2023 South Korean television series

Han River Police is a 2023 South Korean action comedy television series written and directed by Kim Sang-cheol, starring Kwon Sang-woo, Kim Hee-won, Lee Sang-yi, Bae Da-bin, Shin Hyun-seung, and Sung Dong-il. It was released on Disney+ from September 13 to 27, 2023.

== Synopsis ==
Late at night, after completing a rescue operation and returning to the precinct, Doo-jin spots Ki-seok conducting suspicious work on a stranded cruise ship, trying to evade the eyes of the police. Sensing something fishy, Doo-jin begins to track his movements.

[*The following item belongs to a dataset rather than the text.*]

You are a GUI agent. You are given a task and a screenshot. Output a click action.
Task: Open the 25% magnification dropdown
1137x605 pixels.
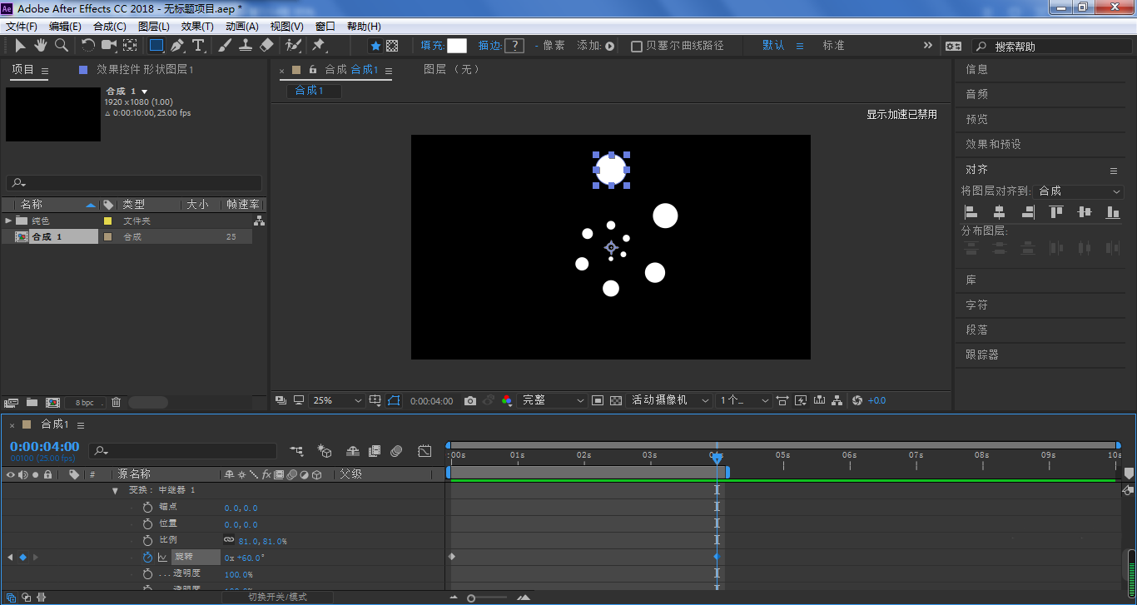pos(337,401)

At the center of a series of crimes unfolding along the Han River are Ki-seok, the Gyeongin River Cruise company, and Baek-cheol, a man who was once like family. As the situation escalates, the Han River Police Force becomes entangled in a complex case threatening the safety of the river and its citizens.

== Cast and characters ==
- Kwon Sang-woo as Han Doo-jin
- Kim Hee-won as Lee Chun-seok
- Lee Sang-yi as Ko Ki-seok
- Bae Da-bin as Do Na-hee
- Shin Hyun-seung as Kim Ji-Soo
- Sung Dong-il as Do Won-Il
- Han Ji-hye as Eun-sook

== Production ==
=== Development ===
The series was announced on Disney+ consisting of six episodes. The press conference was held at the JW Marriott Dongdaemun in Jongno District, Seoul on September 12, 2023.

=== Casting ===
Kwon Sang-woo, Kim Hee-won, Lee Sang-yi and Bae Da-bin along with Shin Hyun-seung were reportedly cast to appear.

=== Filming ===
Principal photography began on August 15, 2022 and filming was wrapped up on January 5, 2023.

== Release ==
The series was made available to stream exclusively on Disney+ on September 13, 2023.

== Reception ==
Carmen Chin of NME awarded the series two stars out of five. Melissa Foong of Lifestyle Asia and Stephen McCarty of South China Morning Post reviewed the series.